Prevenção, diagnóstico e tratamento
Há uns dois ou três anos, vi uma reportagem no programa Auto Esporte, da Globo, sugerindo o uso do farol baixo durante o dia. Afirmava que cidades ou países que haviam criado a obrigatoriedade dessa medida por lei registraram queda no número de acidentes de trânsito. A luz do farol seria um fator para aumentar a visibilidade e favorecer a noção da distância a que se está desse carro. Assim, seria mais fácil perceber a aproximação de um carro buscando a ultrapassagem, a visualização precoce de um veículo na contra-mão ou a simples aproximação de um carro, para o pedestre. Na época, comecei a usar a luz baixa ao dirigir na BR, mas não ainda dentro da cidade, exceto quando muito nublado ou chovendo. Há uns dias lembrei desse fato ao sair de casa, pouco depois das 17 horas. O sol estava se pondo mas o céu estava azul e o dia bastante claro. Ainda assim, vários carros já trafegavam com o farol aceso.

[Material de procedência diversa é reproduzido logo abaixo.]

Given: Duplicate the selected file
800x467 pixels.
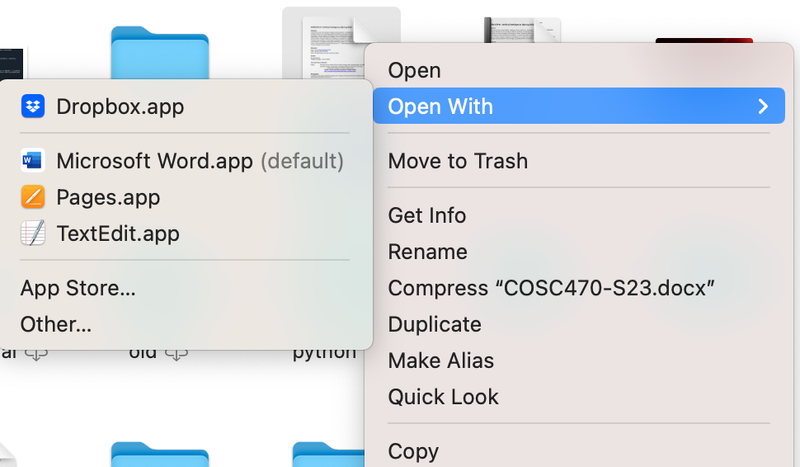Looking at the screenshot, I should coord(434,324).
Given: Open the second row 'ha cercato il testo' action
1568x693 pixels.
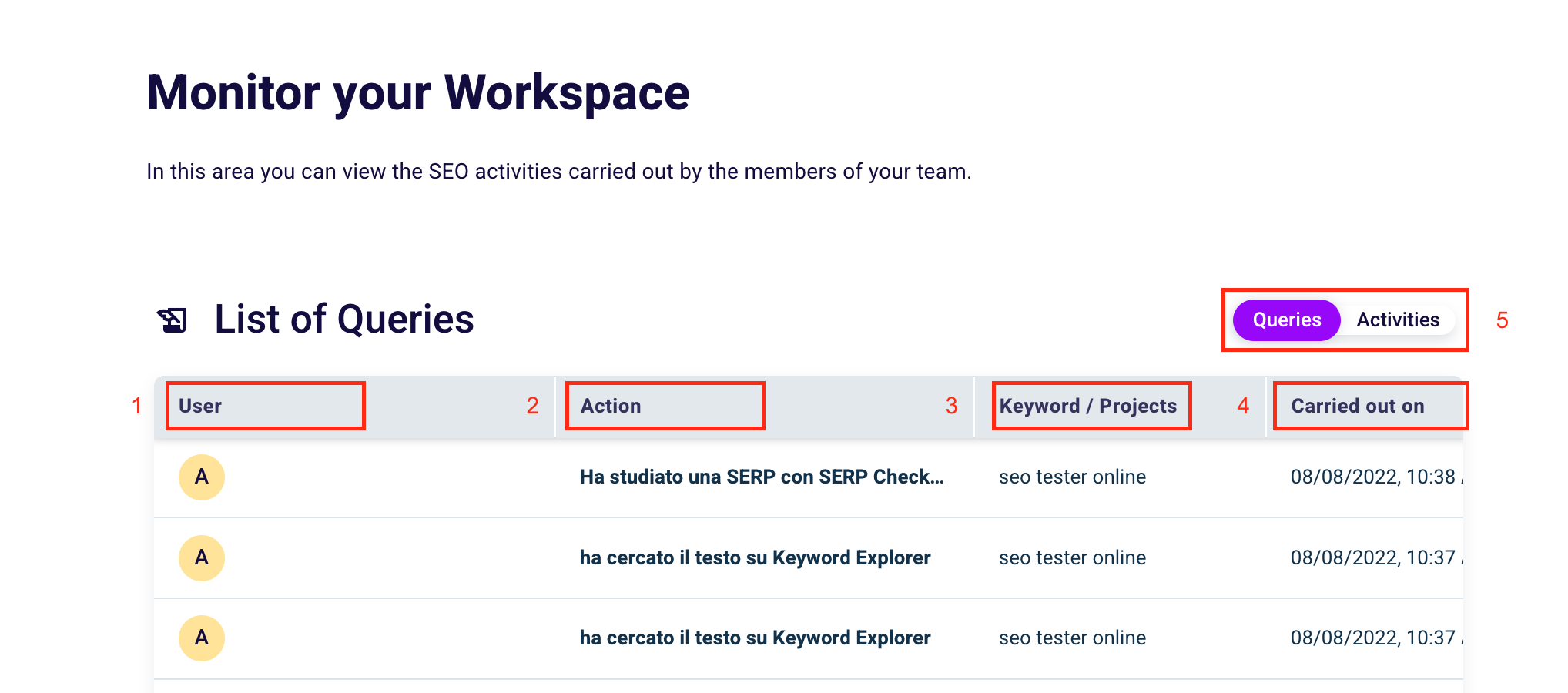Looking at the screenshot, I should (x=755, y=558).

Bom, mas o que isso tem a ver com um blog sobre saúde? Muito! Acidentes de trânsito levam não apenas a danos materiais e muito incômodo. Um movimento brusco no momento da freada pode causar dores, uma fratura pode levar a problemas ortopédicos, uma lesão na medula levar à necessidade do uso de cadeira de rodas, um trauma no crânio causar uma paralisia, bem como levar à morte.
A segurança no trânsito é, sim, questão de saúde. E qualquer medida que possa diminuir o risco de acidentes deve ser divulgada, principalmente sendo tão simples quanto acender o farol de seu carro.